Mathematical heritage
TS was very interested in his mathematical heritage, and his mathematics brothers and sisters. TS was the 12th of Brandi’s 37 PhD students; I was the 15th. In 2005, TS and I organized a conference (called the Brualidfest) in honor of Richard Brualdi. Below I attach some photos of the design for the T-shirt.

ts-michaels_memories1

t-shirt design for Brualdi-Fest, 1

The first image shows a biclique partition of K_5; for each color the edges of the given color form a complete bipartite graph; and each each of the completed graph on 5 vertices is in exactly one of these complete bipartite graph. This is related to one of TS’s favorite theorem: the Graham-Pollak Theorem.

ts-michaels_memories2

t-shirt design for Bruldi-Fest, 2

The second image (when the symbols are replaced by 1s) is the incidence matrix of the projective plane of order 2; one of TS’s favorite matrices.

Here’s a photo of the Brualdi and his students at the conference:

ts-michaels_memories3

From L to R they are: John Mason (?), Thomas Forreger, John Goldwasser, Dan Pritikin, Suk-geun Hwang, Han Cho, T.S. Michael, B. Shader, Keith Chavey, Jennifer Quinn, Mark Lawrence, Susan Hollingsworth, Nancy Neudauer, Adam Berliner, and Louis Deaett.

Here’s a picture for a 2012 conference:

ts-michaels_memories4

From bottom to top: T.S. Michael (1988), US Naval Academy, MD; Bryan Shader (1990), University of Wyoming, WY; Jennifer Quinn (1993), University of Washington, Tacoma, WA; Nancy Neudauer (1998), Pacific University, OR; Susan Hollingsworth (2006), Edgewood College, WI; Adam Berliner (2009), St. Olaf College, MN; Louis Deaett (2009), Quinnipiac University, CT; Michael Schroeder (2011), Marshall University, WV; Seth Meyer (2012), Kathleen Kiernan (2012).

Here’s a caricature of TS made by Kathy Wilson (spouse of mathematician
Richard Wilson) at the Brualdifest:

OLYMPUS DIGITAL CAMERA

TS Michael, by Kathy Wilson

Long Mathematical Discussions
During graduate school, TS and I would regularly bump into each other as we
were coming and going from the office. Often this happened as we were crossing University Avenue, one of the busiest streets in Madison. The typical conversation started with a “Hi, how are you doing? Have you considered X?” We would then spend the next 60-90 minutes on the street corner (whether it was a sweltering 90 degrees+, or a cold, windy day) considering X. In more recent years, these conversations have moved to hotel lobbies at conferences that we attend together. These discussions have been some of the best moments of my life, and through them I have become a better mathematician.

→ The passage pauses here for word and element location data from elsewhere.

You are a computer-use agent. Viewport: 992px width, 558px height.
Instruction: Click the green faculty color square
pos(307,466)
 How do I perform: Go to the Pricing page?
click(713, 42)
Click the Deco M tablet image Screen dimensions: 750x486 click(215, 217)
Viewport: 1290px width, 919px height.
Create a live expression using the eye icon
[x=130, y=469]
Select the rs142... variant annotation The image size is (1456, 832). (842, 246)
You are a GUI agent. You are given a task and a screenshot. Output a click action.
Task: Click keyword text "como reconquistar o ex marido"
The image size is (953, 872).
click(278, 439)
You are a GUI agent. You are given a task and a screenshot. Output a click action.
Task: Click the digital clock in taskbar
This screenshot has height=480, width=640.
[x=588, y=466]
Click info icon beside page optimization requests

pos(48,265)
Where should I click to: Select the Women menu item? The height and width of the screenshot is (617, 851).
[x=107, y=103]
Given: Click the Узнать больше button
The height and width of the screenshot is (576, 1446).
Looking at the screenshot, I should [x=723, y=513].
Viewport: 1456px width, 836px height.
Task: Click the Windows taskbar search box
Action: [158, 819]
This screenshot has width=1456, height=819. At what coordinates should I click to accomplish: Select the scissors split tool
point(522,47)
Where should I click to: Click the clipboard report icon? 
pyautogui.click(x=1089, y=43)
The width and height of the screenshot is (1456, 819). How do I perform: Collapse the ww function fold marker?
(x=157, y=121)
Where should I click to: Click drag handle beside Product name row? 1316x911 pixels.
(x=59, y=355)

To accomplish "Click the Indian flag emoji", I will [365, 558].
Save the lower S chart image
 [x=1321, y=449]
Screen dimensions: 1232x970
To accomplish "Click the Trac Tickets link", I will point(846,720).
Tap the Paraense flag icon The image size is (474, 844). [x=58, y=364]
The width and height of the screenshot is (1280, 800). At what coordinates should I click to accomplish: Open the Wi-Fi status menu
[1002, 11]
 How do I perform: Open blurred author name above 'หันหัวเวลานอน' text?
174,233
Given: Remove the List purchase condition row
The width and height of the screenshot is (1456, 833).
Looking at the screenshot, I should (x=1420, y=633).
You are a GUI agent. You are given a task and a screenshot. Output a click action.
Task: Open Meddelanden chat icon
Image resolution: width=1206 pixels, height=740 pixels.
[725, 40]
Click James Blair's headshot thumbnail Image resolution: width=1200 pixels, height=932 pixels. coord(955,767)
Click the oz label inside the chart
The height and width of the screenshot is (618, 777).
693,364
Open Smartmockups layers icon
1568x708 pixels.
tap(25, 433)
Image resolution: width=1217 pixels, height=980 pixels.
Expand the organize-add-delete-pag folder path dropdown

Here’s a photo of T.S. Michael with Kevin van der Meulen at the Brualdi-fest.

OLYMPUS DIGITAL CAMERA

I’m guessing they are in the midst of one of those “Have you considered X?” moments that TS is famous for.

Mathematical insight
TS has taught me a lot about mathematics, including:

  •  How trying to generalize a result can lead to better understanding of the original result.
  •  How phrasing a question appropriately is often the key to a mathematical breakthrough
  • Results that are surprising (e.g. go against ones intuition), use an elegant proof (e.g. bring in matrices in an unexpected way), and are aesthetically pleasing are worth pursing (as Piet Hein said “Problems worthy of attack, prove their worth by fighting back.”)
  •  The struggle to present the proof of a result in the simplest, most self-contained way is important because often it produces a better understanding. If you can’t say something in a clean way, then perhaps you really don’t understand it fully.

TS’ mathematics fathers are:
Richard Brualdi ← Herb Ryser ← Cyrus MacDuffee ← Leonard Dickson ← E.H. Moore ← H. A. Newton ← Michel Chasles ← Simeon Poisoon ← Joseph Lagrange ← Leonhard Euler ← Johann Bernoulli.